Requirements
Find every line in the rows below that contains the string "click", and copy each such line. Case counts.

_ _ _ _

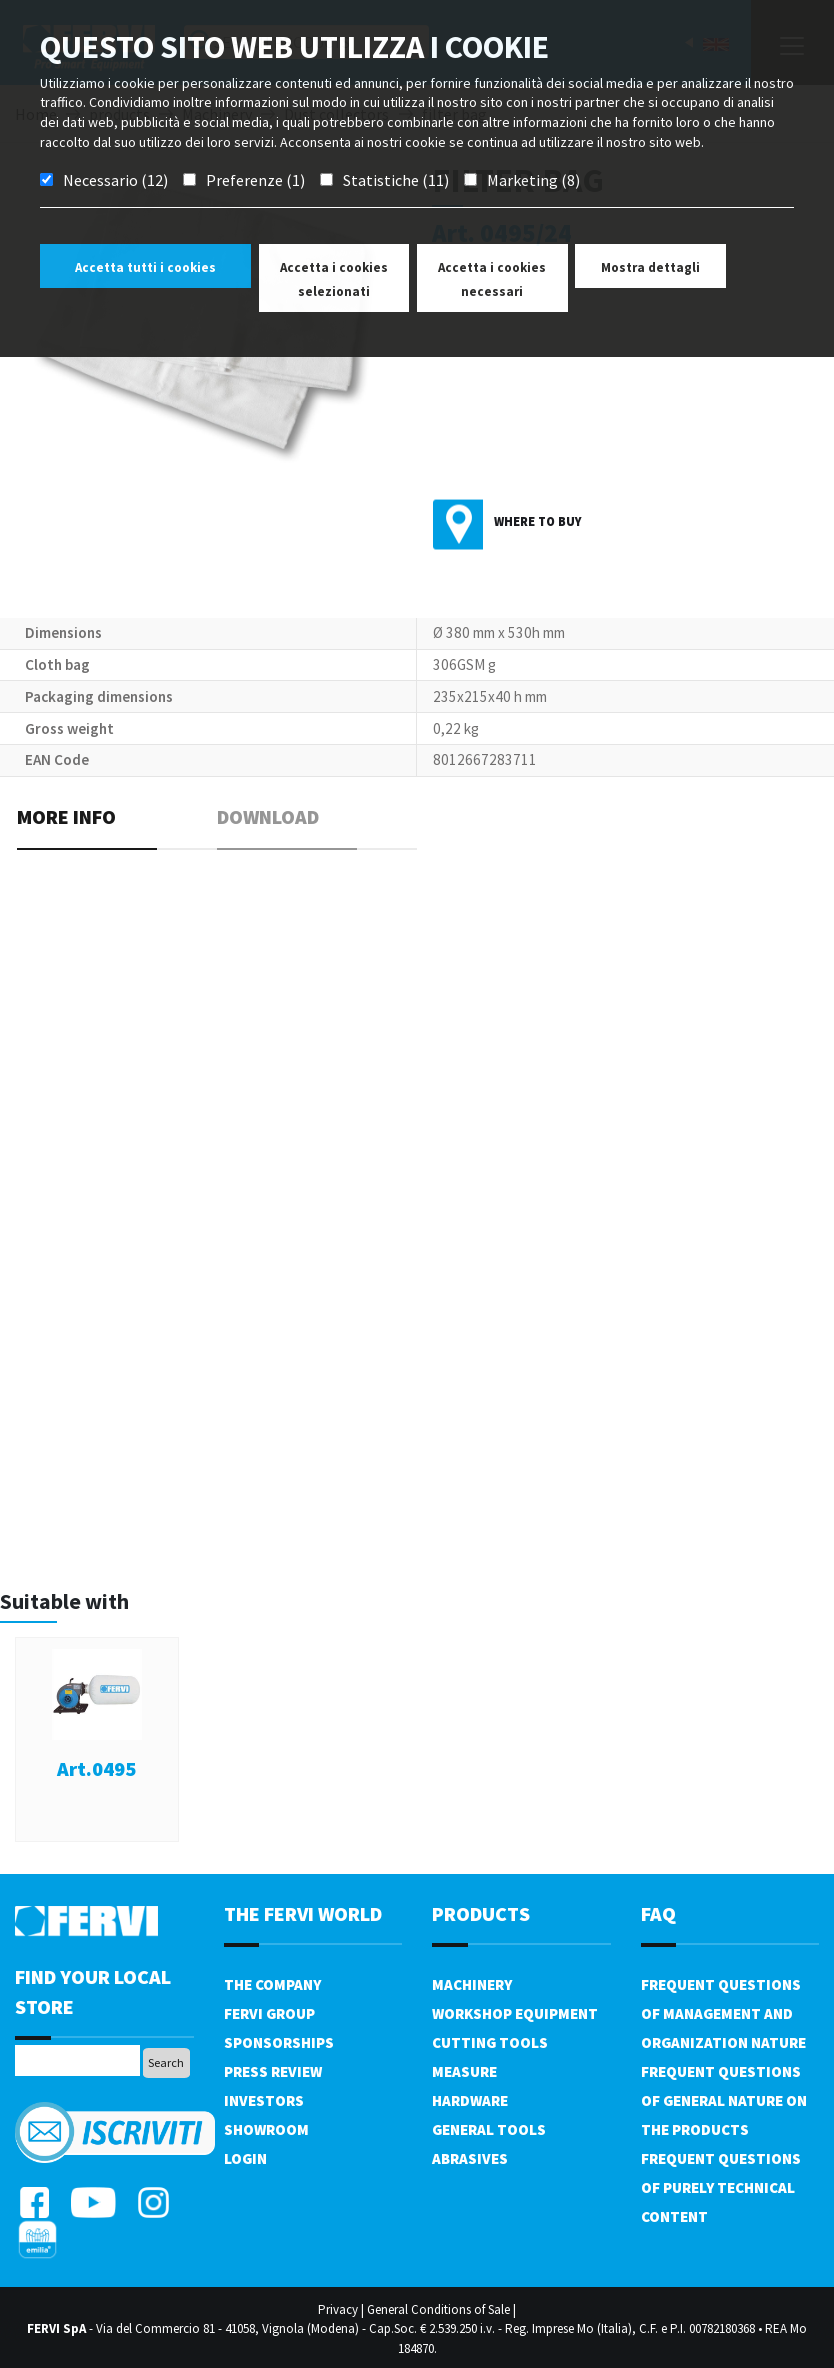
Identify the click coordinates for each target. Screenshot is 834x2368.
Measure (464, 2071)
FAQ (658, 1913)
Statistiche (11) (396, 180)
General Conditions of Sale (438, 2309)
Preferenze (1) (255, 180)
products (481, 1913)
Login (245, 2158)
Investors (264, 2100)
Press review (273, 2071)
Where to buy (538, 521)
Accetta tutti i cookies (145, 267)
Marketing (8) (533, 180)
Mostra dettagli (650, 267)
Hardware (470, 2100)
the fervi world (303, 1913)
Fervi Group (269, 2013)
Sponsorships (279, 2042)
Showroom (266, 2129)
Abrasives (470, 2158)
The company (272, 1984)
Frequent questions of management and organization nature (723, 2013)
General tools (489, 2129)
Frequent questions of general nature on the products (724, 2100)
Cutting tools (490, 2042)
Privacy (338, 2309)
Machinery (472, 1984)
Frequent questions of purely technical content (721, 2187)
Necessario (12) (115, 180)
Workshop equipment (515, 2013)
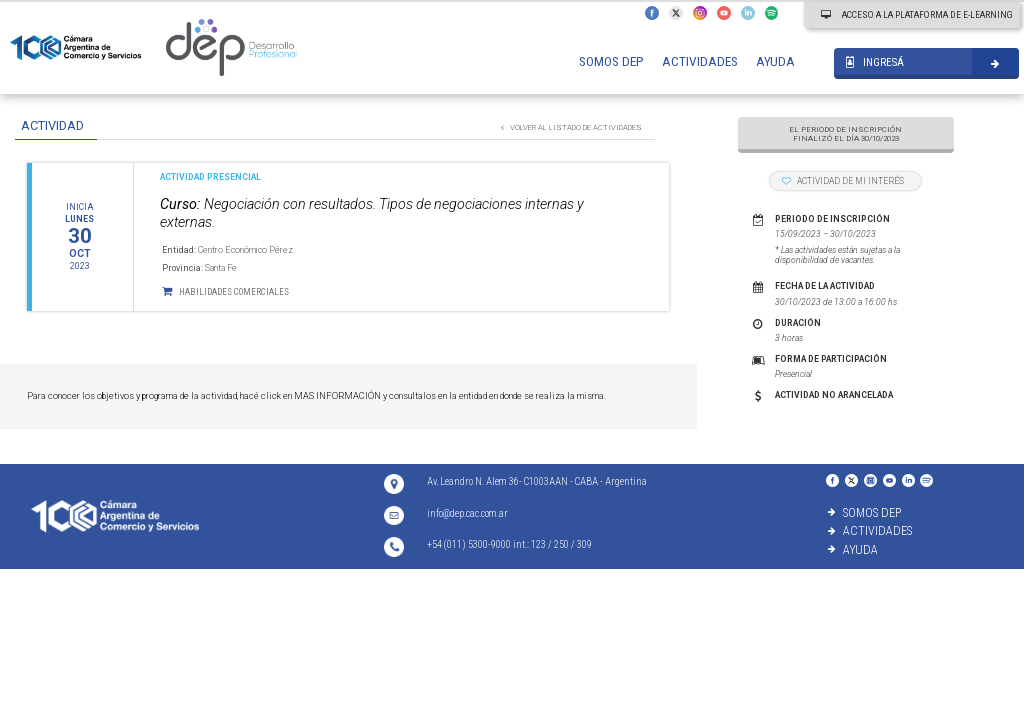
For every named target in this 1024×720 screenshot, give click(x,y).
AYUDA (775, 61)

_ _ _ _

In response
Identify the click coordinates for each target. Screenshot is 834x2368.
For every named target in this 1024×720 screenshot, give click(x,y).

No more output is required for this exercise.